Stored data entries
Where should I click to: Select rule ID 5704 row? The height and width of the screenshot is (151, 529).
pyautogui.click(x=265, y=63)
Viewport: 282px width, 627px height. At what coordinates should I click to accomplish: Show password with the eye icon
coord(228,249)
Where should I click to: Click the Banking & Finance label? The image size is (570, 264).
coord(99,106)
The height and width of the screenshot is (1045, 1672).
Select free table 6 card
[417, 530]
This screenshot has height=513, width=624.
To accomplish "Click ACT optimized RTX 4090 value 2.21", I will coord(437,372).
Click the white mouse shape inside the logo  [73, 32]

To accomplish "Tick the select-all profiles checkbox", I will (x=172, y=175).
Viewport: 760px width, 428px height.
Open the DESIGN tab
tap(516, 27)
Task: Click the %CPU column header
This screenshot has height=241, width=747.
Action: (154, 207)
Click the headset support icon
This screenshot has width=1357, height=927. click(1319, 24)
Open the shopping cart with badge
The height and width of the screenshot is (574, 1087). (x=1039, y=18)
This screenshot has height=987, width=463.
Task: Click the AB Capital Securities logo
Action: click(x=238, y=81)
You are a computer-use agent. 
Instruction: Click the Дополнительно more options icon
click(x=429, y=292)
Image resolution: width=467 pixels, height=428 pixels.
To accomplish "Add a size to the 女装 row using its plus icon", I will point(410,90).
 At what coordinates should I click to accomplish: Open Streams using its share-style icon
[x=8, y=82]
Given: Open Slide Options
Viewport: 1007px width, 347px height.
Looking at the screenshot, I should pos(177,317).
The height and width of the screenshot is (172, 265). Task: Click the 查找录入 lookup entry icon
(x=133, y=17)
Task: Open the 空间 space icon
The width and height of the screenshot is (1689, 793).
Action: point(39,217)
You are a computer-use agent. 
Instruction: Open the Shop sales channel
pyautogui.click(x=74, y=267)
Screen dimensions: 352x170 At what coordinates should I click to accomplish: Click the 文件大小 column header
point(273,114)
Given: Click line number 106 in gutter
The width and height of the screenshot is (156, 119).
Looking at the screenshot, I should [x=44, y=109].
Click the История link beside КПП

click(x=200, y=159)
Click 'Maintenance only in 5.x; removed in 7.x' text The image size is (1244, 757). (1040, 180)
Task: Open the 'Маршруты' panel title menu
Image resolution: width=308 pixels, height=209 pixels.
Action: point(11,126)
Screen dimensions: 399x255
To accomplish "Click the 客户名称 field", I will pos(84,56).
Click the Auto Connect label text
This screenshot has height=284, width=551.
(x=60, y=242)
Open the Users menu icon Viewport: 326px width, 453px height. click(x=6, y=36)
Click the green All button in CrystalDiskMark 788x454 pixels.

__WHAT NEEDS TO BE DONE__
The line with "The width and height of the screenshot is (1689, 793)." through the last line of the data: write these out exactly, and no others.

__ANSWER FOR THIS EXERCISE__
The width and height of the screenshot is (1689, 793).
Action: point(39,217)
You are a computer-use agent. 
Instruction: Open the Shop sales channel
pyautogui.click(x=74, y=267)
Screen dimensions: 352x170 At what coordinates should I click to accomplish: Click the 文件大小 column header
point(273,114)
Given: Click line number 106 in gutter
The width and height of the screenshot is (156, 119).
Looking at the screenshot, I should [x=44, y=109].
Click the История link beside КПП

click(x=200, y=159)
Click 'Maintenance only in 5.x; removed in 7.x' text The image size is (1244, 757). (1040, 180)
Task: Open the 'Маршруты' panel title menu
Image resolution: width=308 pixels, height=209 pixels.
Action: point(11,126)
Screen dimensions: 399x255
To accomplish "Click the 客户名称 field", I will pos(84,56).
Click the Auto Connect label text
This screenshot has height=284, width=551.
(x=60, y=242)
Open the Users menu icon Viewport: 326px width, 453px height. click(x=6, y=36)
Click the green All button in CrystalDiskMark 788x454 pixels.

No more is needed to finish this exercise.